When Sri Lanka’s brutal civil war ended in an equally brutal fashion a decade ago, there was hope that the island nation could leave its past behind. The Easter Sunday bombings, the first attacks of this scale since the war, are a reminder of how fragile the peace the nation achieved really is.
The attacks on churches and hotels, which killed more than 200 people, came at a crucial juncture: The country is still struggling to reconcile its past while building a new future. Sri Lanka has just emerged from a bitter constitutional crisis, sparked by the political rivalry between the president and the prime minister. And although the country is diverse—with a population that is more than 70 percent Buddhist, about 12.5 percent Hindu, 10 percent Muslim, and 7 percent Christian—and has remained more or less stable since the civil war, the past few years have shown how difficult it is to heal wounds from a nearly three-decade-long conflict. It is still unclear who is behind the bombings, though the country’s defense minister said one group was probably responsible and seven people have reportedly been arrested in connection with the blasts.
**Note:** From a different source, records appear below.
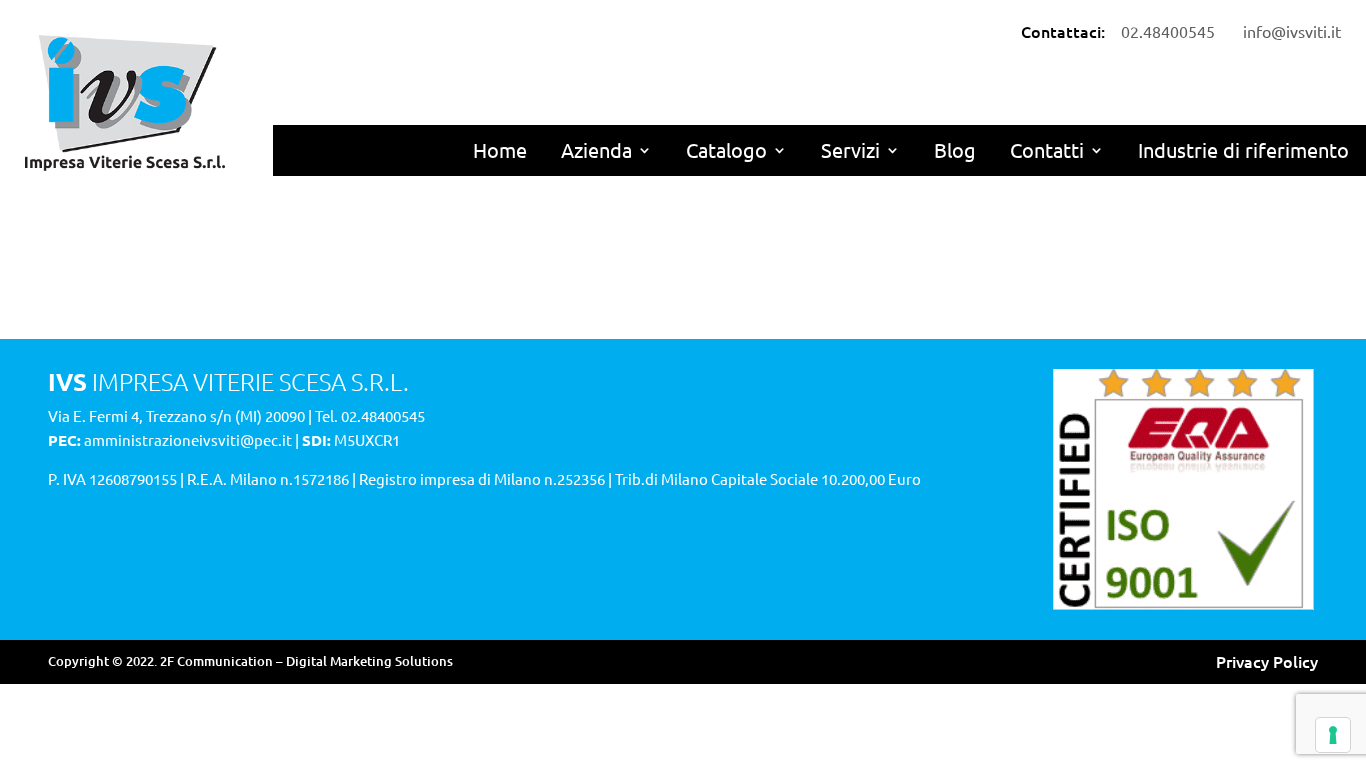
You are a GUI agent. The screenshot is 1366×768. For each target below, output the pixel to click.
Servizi (850, 149)
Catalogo (726, 149)
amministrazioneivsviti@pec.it (188, 439)
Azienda (596, 149)
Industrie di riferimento (1243, 149)
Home (500, 149)
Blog (955, 149)
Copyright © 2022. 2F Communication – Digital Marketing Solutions (250, 661)
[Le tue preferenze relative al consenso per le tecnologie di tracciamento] (1333, 735)
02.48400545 (383, 415)
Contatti (1047, 149)
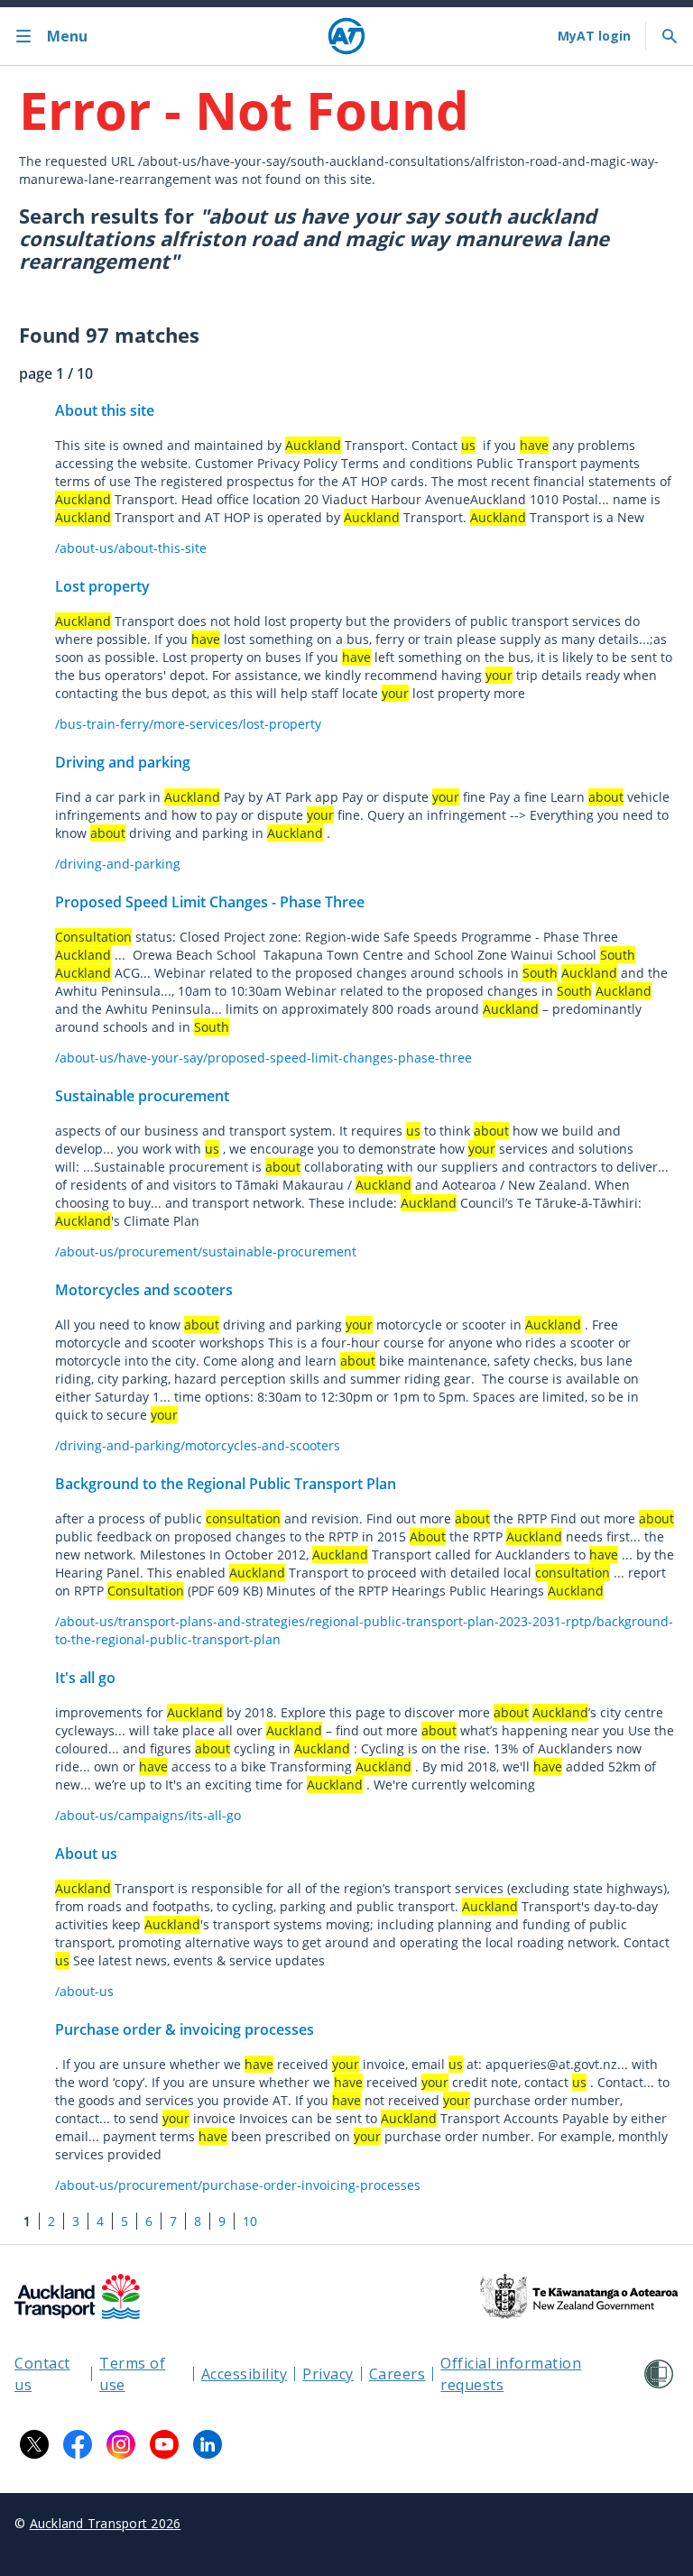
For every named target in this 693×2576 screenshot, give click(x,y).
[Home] (346, 36)
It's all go (85, 1678)
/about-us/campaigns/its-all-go (148, 1815)
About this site (104, 410)
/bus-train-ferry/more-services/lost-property (188, 723)
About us (86, 1853)
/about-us (84, 1991)
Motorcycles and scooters (144, 1290)
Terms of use (132, 2374)
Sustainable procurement (142, 1096)
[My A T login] (594, 36)
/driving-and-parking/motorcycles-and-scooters (197, 1445)
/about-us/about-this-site (131, 548)
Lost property (102, 586)
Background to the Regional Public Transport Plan (225, 1484)
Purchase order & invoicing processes (184, 2029)
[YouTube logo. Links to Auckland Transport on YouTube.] (164, 2444)
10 (250, 2221)
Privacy (328, 2374)
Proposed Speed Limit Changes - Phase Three (210, 902)
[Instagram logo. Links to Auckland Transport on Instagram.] (121, 2444)
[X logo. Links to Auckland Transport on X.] (34, 2444)
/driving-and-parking (117, 863)
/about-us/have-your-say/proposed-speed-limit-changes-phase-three (263, 1057)
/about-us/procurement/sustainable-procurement (205, 1251)
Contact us (42, 2374)
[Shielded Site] (659, 2374)
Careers (397, 2374)
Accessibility (244, 2374)
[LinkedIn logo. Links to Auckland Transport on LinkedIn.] (207, 2444)
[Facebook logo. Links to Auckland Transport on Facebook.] (77, 2444)
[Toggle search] (669, 36)
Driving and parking (122, 762)
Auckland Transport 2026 (105, 2523)
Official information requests (510, 2374)
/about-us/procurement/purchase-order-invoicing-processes (237, 2185)
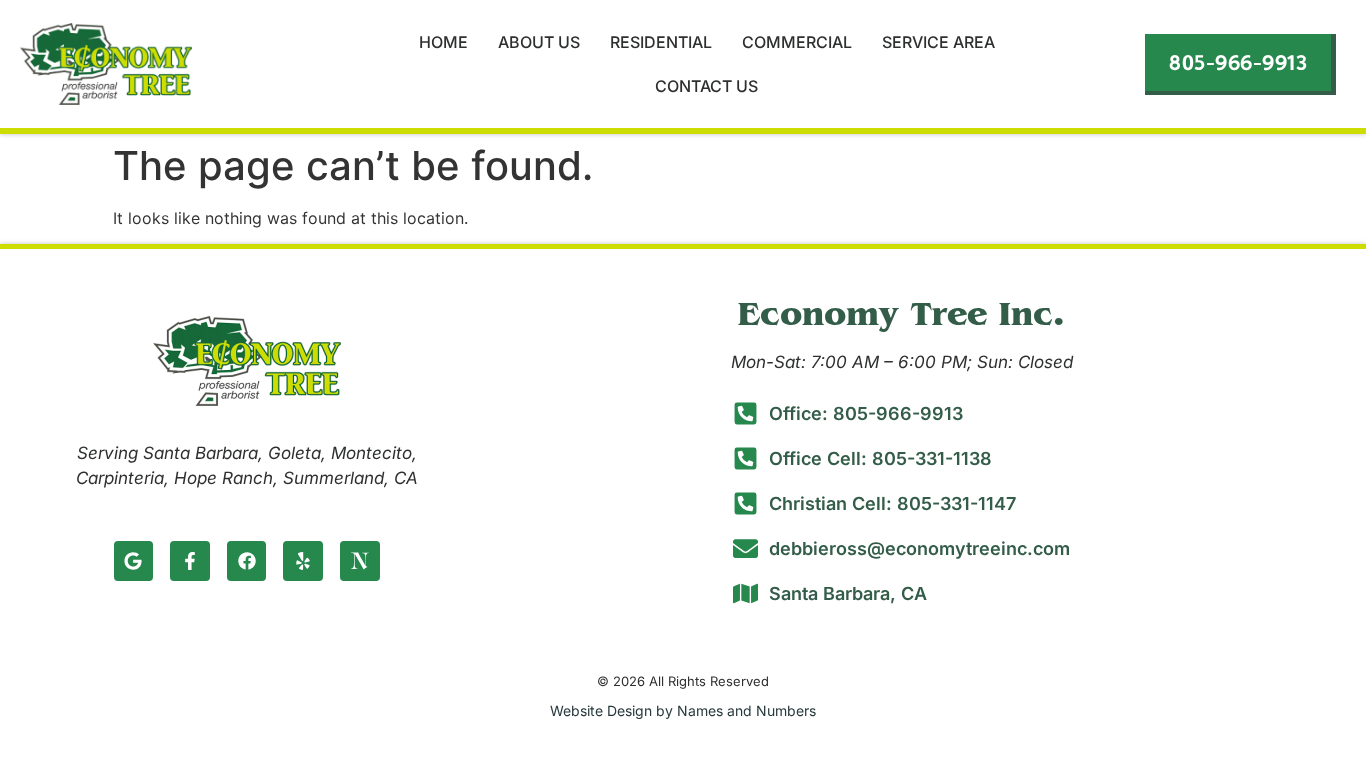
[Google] (134, 561)
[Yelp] (303, 561)
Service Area (938, 42)
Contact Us (706, 86)
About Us (539, 42)
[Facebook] (247, 561)
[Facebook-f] (190, 561)
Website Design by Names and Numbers (683, 710)
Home (443, 42)
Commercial (797, 42)
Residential (661, 42)
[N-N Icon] (360, 561)
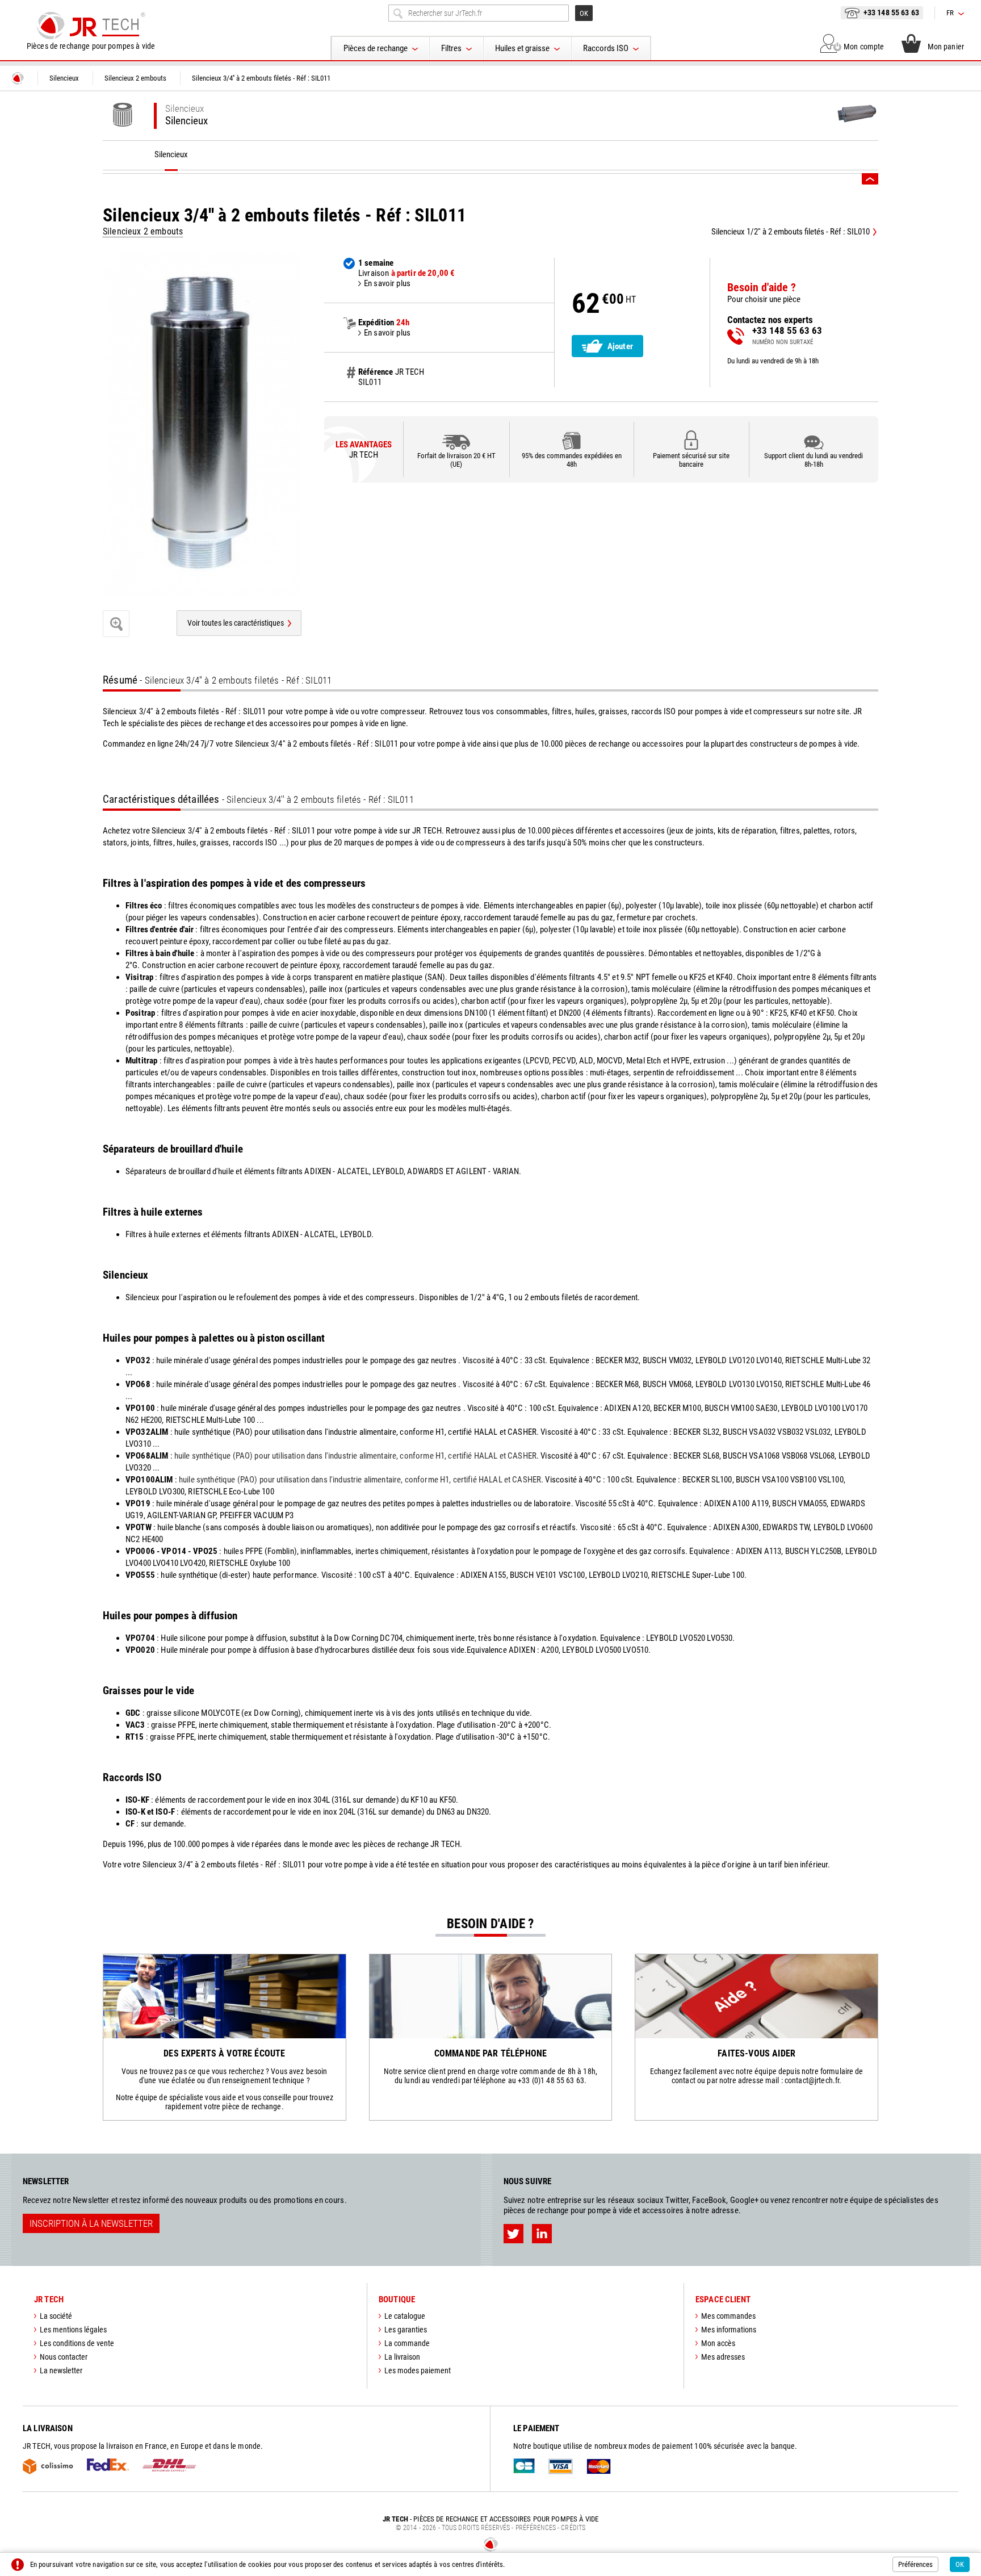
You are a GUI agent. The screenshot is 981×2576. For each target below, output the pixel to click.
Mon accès (718, 2343)
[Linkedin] (542, 2233)
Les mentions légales (73, 2329)
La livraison (402, 2356)
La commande (407, 2343)
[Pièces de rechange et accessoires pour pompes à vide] (90, 25)
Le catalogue (404, 2316)
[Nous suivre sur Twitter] (513, 2233)
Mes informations (728, 2329)
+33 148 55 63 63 (891, 12)
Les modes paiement (417, 2370)
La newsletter (61, 2370)
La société (56, 2316)
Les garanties (405, 2329)
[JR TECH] (17, 78)
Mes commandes (728, 2316)
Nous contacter (63, 2356)
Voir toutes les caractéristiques (235, 622)
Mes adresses (723, 2356)
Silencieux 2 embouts (143, 231)
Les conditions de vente (77, 2343)
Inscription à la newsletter (91, 2223)
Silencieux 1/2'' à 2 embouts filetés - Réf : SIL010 (790, 232)
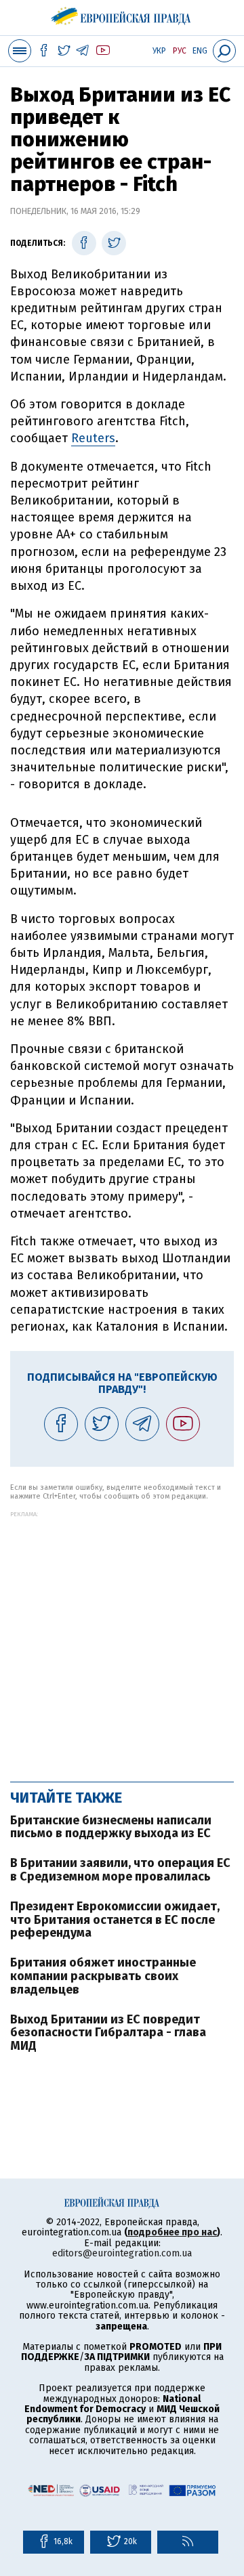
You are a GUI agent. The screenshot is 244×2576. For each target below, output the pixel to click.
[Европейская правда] (122, 13)
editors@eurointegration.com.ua (122, 2253)
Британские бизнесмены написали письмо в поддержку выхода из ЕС (110, 1827)
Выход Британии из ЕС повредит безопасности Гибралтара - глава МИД (108, 2033)
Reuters (93, 438)
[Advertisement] (122, 1639)
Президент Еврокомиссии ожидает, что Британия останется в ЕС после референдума (115, 1920)
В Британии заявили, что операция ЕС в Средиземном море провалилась (120, 1869)
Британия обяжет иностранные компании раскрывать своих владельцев (103, 1976)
In the 10 years since the end of the civil war, all has not been grim. Tourism in Sri Lanka has increased and the economy has shown some promising signs. But last year, Buddhist nationalists went into Muslim-majority areas in the center of the country and burned Muslim-owned businesses and homes following tensions between the two communities. The move shocked the country, but it was hardly unexpected, given what the United Nations described as a “lack of accountability for past actions.” The UN was referring to the unmet promises of the Sri Lankan government made to the international community following the end of the civil war.